STOPA: A Database of Systematic VariaTion Of DeePfake Audio for Open-Set Source Tracing and Attribution
Anton Firc, Manasi Chhibber, Jagabandhu Mishra, Vishwanath Pratap Singh, Tomi Kinnunen, Kamil Malinka
TL;DR
This paper introduces STOPA, a systematically varied, metadata-rich dataset designed for open-world source tracing and attribution of deepfake audio. STOPA enables controlled variation across multiple acoustic models (AMs) and vocoders (VMs) using the VCTK corpus and an ASVspoof2019 LA-like protocol to support scalable, attack-disjoint evaluation. The authors frame source tracing as an open-world detection task and demonstrate baseline zero-shot attribution experiments, revealing substantial challenges with high EERs and non-discriminative embedding spaces.

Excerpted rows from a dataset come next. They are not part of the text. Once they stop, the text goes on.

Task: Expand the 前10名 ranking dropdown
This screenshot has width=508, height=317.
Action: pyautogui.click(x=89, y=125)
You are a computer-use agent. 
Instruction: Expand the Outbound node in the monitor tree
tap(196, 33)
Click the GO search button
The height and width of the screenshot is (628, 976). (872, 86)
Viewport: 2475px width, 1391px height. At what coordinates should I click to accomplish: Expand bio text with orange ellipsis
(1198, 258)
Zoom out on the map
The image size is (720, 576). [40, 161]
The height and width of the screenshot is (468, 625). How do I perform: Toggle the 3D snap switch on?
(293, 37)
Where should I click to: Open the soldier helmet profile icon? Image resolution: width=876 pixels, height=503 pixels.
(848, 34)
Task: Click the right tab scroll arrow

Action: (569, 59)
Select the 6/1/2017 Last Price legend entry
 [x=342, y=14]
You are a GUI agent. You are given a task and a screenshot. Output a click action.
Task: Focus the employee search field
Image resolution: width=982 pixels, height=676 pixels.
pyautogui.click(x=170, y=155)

By providing a public benchmark and code, STOPA aims to spur development of dynamic attack-signature databases and robust attribution methods for forensic and transparency applications.
Abstract
A key research area in deepfake speech detection is source tracing - determining the origin of synthesised utterances. The approaches may involve identifying the acoustic model (AM), vocoder model (VM), or other generation-specific parameters. However, progress is limited by the lack of a dedicated, systematically curated dataset. To address this, we introduce STOPA, a systematically varied and metadata-rich dataset for deepfake speech source tracing, covering 8 AMs, 6 VMs, and diverse parameter settings across 700k samples from 13 distinct synthesisers. Unlike existing datasets, which often feature limited variation or sparse metadata, STOPA provides a systematically controlled framework covering a broader range of generative factors, such as the choice of the vocoder model, acoustic model, or pretrained weights, ensuring higher attribution reliability. This control improves attribution accuracy, aiding forensic analysis, deepfake detection, and generative model transparency.